After school, I worked in an area that was not very diverse. Almost all the clients were white. Almost all the staff were white. I could count the number of black staff members on one hand, and we only had two people who were Hispanic. All of the higher-ups and supervisors were white. It was bizarre, but I accepted it and kept doing the work. I currently work in a very diverse work environment, again with a variety of cultural backgrounds at all levels of management. It’s great.
Diversity in the workplace, especially in human services, is very important. It does make a difference. Here’s why:
- The staff reflect the client population- When a workplace is diverse, it often reflects the client population. This is important. When trying to create a relationship with a client, we often use a technique called “mirroring.” That is, we reflect back a client’s body language, tone of voice, etc. When the staff reflect the client population, it makes the services more accessible, see my bullet point below about services being less intimidating.

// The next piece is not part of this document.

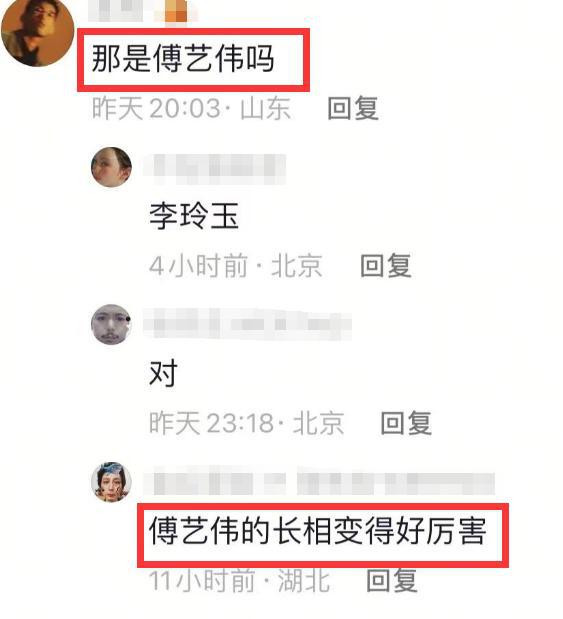Open avatar beside the 对 reply

coord(111,325)
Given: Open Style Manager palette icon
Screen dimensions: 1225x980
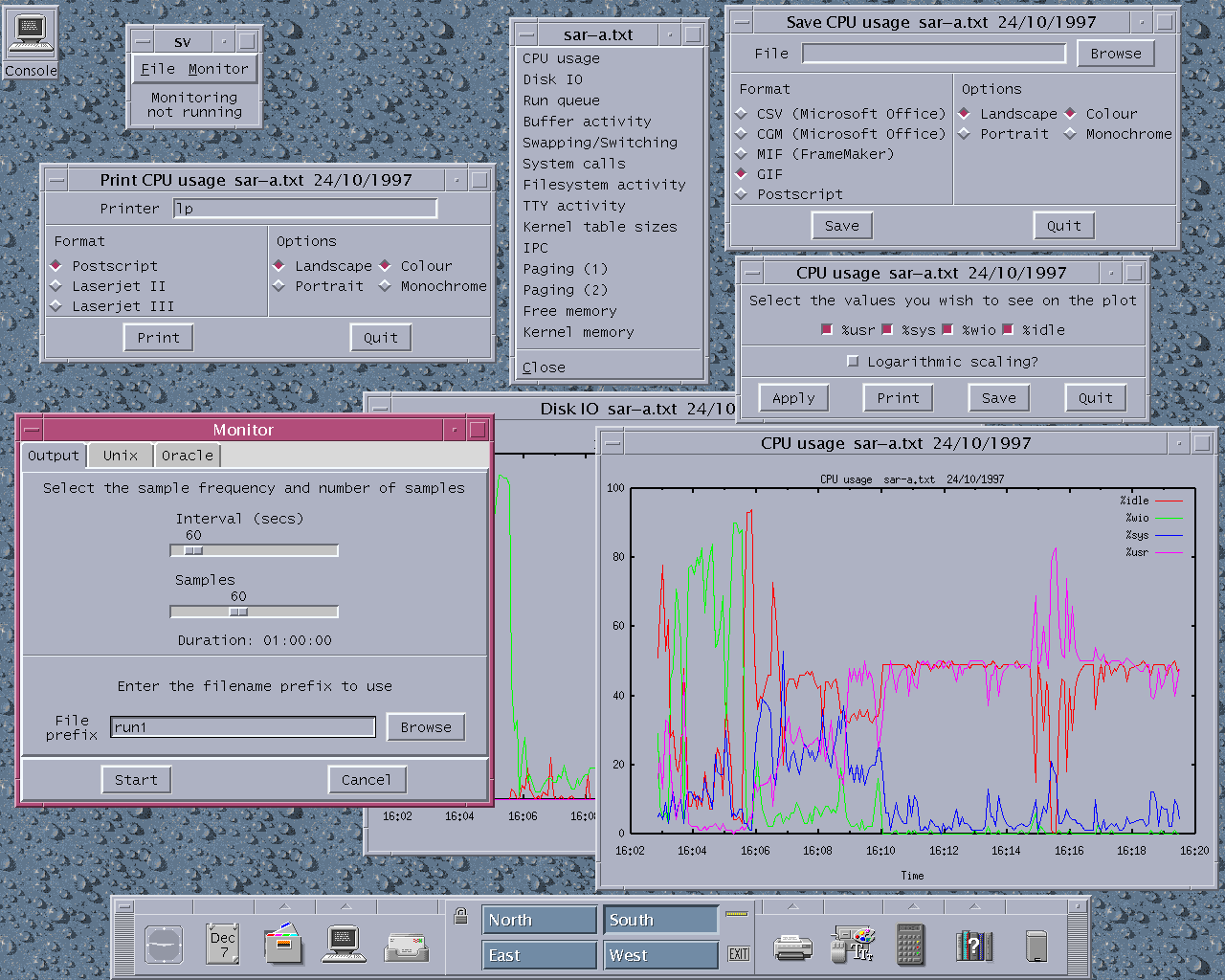Looking at the screenshot, I should (852, 945).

- Open conversations and perspectives in staff meetings- when you have a diverse workforce, you have diverse perspectives. This is key to problem solving. People with different cultural backgrounds view the world differently. During staff meetings, when there is mutual respect between coworkers, there is more open conversations and problem solving that include a wide variety of perspectives in order to solve a common problem.
- We educate each other and are always learning and growing- as humans, we are always learning and growing. When a workplace is diverse, we learn many things that help us serve clients better. Perhaps we learn about cultural norms that are different from ours. Perhaps we learn from someone you is older and has more experience in the field. Perhaps we learn about a new technique or change in the field from someone who is younger and fresh out of school. Perhaps we learn to be more conscious in the language we choose to use or shift our previous perceptions about a culture entirely. My point is we are constantly learning and growing, and if everyone is the same, we will continue to be stuck with the same biases that we came in with, which is harmful to clients and the field.
- Facilitates cultural competency- when you work with people who are from different backgrounds, you become more culturally competent just by your day to day interactions. This facilitates mutual respect and understanding between staff, and it trickles down to the clients. Something you may have learned from your coworker about a cultural background will often help you with a client.
- Makes it less intimidating for people to come in- if you’re seeking mental health services, the number one fear is that someone won’t understand, that you will be judged. When you step into a work environment that is clearly diverse in its staff, it sets the tone that your chances of being accepted are higher. If there are people there from your cultural background, this usually assuages some anxiety that you won’t be understood. It removes the “us vs them” mentality and positions of power that are typically held by both services providers and clients and creates a “we.”
Of course, one has to be open to examine yourself and learn from others who are different from you. You have to be willing to maintain a level of respect with people you might not agree with. However, having a diverse workplace and providing the opportunities for this to happen is a good place to start. It is important. People notice, and the clients benefit.